::: Makale
Evet, her Haçlı seferi aynı
zamanda medeniyet kodlarımızla yüzleşmek demektir. Ve bu yüzleşme uyanışlarını
beraberinde getirecektir. Ancak bu uyanış bildiğimiz uyanış olmayacak, tam aksine gözleri para hırsı bürümüş bir
uyanış olacaktır. Yani insanlığın susuzluğunu gideremeyecek maneviyattan yoksun
maddi uyanıştır bu. Madden uyandılar da ne oldu, dünya metası uğruna birbirlerine düşeceklerdir.
Nitekim Kur’an’da bu hususta mealen zikredilmiş ayette var: “Ehli küfür İslam’a karşı ittihat eder, kendi
arasında tefrikaya düşer” diye. Gerçekten de Osmanlı hazır hasta yatağına düştüğünde
I. Cihan savaşıyla birbirlerine girip imparatorlukların sonu gelir de.
::::::
::: Veri kayıtları
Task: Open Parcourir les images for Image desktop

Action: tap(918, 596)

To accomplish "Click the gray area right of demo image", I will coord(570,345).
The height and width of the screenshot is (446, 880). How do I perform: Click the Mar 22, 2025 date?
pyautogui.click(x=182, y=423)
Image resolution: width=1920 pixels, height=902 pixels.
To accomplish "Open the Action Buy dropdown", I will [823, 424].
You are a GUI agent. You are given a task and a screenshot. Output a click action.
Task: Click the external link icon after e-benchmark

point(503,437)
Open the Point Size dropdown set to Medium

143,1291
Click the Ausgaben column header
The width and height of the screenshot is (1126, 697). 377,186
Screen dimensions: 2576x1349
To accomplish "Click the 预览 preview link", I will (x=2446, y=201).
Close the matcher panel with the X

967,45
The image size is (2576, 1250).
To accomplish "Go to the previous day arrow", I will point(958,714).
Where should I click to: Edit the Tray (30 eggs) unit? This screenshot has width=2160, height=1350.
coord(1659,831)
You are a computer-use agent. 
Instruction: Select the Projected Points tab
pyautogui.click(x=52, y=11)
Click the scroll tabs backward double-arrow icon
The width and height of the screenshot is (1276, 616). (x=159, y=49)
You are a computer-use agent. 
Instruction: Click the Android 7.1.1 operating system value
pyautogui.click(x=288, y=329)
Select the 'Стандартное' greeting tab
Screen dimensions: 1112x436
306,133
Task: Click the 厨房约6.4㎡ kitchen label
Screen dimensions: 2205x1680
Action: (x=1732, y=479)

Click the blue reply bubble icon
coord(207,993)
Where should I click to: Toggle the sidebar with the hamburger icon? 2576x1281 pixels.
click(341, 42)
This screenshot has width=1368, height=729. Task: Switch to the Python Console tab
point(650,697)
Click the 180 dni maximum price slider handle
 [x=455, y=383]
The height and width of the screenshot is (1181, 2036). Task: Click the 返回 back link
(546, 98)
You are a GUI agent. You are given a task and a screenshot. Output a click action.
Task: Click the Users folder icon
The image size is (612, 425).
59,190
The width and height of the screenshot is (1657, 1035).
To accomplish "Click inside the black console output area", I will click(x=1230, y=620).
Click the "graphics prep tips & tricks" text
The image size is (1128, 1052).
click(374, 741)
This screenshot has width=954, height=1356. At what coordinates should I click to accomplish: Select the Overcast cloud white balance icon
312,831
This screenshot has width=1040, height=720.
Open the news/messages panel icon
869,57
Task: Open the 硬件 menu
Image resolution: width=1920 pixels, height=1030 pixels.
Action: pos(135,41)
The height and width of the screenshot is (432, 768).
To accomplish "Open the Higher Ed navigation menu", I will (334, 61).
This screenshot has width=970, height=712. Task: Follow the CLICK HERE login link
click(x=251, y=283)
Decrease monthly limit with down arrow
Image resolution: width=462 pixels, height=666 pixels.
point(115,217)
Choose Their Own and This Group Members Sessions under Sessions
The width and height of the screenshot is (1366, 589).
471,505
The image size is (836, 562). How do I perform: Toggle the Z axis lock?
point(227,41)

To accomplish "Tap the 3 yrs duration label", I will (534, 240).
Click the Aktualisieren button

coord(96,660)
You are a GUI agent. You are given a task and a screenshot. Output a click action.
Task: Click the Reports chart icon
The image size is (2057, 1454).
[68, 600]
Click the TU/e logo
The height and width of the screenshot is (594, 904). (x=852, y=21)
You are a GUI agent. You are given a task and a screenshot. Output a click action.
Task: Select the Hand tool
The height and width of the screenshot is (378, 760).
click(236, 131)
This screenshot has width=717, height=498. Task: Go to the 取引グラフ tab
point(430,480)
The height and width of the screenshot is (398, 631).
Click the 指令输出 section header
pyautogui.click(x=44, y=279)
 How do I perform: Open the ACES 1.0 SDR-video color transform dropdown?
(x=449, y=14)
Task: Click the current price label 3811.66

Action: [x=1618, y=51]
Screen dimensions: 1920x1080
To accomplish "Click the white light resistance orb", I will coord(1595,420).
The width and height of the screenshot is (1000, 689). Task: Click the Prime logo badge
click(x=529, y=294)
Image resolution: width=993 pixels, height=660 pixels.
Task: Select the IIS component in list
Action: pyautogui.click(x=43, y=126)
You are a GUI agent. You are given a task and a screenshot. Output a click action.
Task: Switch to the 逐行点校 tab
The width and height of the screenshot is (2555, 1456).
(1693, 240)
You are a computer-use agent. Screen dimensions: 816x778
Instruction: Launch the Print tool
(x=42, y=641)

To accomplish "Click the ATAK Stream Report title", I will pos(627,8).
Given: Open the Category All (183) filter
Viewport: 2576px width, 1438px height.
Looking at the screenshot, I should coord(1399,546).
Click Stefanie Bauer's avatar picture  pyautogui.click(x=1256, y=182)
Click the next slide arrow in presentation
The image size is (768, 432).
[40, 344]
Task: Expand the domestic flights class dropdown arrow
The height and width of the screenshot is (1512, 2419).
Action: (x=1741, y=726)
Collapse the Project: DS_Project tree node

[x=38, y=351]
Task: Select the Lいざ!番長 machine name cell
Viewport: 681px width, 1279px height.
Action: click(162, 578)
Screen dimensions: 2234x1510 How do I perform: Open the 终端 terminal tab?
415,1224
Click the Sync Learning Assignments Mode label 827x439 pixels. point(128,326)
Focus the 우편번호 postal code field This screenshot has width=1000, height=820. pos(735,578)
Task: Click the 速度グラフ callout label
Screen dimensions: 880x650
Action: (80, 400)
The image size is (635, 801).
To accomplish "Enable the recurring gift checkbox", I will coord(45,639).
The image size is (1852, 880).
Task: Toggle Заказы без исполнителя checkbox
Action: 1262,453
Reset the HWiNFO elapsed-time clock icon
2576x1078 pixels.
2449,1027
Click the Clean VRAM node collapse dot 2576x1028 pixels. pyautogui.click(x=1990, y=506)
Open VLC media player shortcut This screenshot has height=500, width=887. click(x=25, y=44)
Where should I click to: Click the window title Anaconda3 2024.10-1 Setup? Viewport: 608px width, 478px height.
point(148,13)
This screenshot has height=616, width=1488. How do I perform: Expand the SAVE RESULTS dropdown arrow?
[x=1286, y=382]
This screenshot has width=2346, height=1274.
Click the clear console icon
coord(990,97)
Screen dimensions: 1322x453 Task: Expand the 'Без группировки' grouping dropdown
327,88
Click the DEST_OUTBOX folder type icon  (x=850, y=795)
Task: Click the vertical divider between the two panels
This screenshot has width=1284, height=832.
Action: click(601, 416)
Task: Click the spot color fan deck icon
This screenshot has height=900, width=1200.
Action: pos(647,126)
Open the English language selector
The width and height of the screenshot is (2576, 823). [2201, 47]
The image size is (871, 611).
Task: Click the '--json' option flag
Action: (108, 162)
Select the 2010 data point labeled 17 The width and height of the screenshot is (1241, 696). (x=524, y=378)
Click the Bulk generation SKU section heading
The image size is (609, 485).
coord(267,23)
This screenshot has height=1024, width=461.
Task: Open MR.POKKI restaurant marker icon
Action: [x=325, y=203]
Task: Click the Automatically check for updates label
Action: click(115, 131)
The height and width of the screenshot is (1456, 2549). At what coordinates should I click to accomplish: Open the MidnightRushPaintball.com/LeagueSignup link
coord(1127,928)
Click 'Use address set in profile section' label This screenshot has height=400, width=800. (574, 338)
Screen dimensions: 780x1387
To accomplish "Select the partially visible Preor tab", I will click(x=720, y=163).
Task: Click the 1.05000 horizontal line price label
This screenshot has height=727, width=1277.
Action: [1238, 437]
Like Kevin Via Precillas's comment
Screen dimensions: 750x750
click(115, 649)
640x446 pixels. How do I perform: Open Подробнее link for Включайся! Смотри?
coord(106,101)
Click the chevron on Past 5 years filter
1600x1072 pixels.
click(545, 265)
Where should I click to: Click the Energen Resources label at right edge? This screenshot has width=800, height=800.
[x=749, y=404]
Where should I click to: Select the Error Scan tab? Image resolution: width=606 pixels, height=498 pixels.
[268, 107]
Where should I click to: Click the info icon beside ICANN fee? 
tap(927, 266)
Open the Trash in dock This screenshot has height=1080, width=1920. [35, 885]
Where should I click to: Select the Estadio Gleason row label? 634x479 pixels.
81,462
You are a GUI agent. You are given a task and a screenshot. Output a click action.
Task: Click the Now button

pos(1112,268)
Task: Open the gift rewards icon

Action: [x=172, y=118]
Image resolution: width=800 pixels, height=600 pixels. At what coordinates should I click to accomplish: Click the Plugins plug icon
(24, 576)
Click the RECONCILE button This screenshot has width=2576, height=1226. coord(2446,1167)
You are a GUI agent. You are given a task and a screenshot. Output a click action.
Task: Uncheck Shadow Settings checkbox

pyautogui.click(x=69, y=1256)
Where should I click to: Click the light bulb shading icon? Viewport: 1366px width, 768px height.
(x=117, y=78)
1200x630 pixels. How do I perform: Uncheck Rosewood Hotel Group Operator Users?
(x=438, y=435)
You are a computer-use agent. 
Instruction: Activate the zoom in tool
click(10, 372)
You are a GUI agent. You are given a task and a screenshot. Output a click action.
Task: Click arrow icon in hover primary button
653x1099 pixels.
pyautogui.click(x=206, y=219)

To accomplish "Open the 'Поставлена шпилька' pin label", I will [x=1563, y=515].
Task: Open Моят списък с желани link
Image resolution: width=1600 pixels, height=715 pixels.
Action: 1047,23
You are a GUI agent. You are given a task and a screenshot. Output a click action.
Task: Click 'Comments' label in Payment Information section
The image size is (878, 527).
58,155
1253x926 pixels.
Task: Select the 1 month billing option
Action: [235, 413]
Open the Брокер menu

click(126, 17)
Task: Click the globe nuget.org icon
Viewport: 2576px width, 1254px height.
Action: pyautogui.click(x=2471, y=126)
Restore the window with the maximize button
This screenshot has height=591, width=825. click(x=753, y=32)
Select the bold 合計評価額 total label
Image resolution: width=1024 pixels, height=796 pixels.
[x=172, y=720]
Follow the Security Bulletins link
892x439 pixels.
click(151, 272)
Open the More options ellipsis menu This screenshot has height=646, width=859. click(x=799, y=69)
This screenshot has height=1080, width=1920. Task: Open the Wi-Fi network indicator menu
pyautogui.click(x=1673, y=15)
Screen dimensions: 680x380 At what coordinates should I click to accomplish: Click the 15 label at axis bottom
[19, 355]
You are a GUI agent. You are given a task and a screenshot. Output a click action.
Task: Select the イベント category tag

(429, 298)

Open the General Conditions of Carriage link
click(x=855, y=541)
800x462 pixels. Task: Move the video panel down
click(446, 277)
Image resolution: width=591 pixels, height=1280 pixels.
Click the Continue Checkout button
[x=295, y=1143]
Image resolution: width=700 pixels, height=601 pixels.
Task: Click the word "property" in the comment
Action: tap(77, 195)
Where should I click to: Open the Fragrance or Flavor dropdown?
::::::
Yazılı talimat A:
Makaleye göre Osmanlı hasta yatağına düştüğünde imparatorlukların sonu hangi savaşla gelir?
Yazılı talimat B:
Lütfen makaleden "Evet, her Haçlı" ile "uğruna birbirlerine düşeceklerdir." arasındaki kısmı, bu ifadeler de dahil olmak üzere birebir kopyalayın.
Bu kayıtlara ihtiyaç yoktur.

Tam çıktı A:
I. Cihan savaşıyla.

Tam çıktı B:
Evet, her Haçlı seferi aynı
zamanda medeniyet kodlarımızla yüzleşmek demektir. Ve bu yüzleşme uyanışlarını
beraberinde getirecektir. Ancak bu uyanış bildiğimiz uyanış olmayacak, tam aksine gözleri para hırsı bürümüş bir
uyanış olacaktır. Yani insanlığın susuzluğunu gideremeyecek maneviyattan yoksun
maddi uyanıştır bu. Madden uyandılar da ne oldu, dünya metası uğruna birbirlerine düşeceklerdir.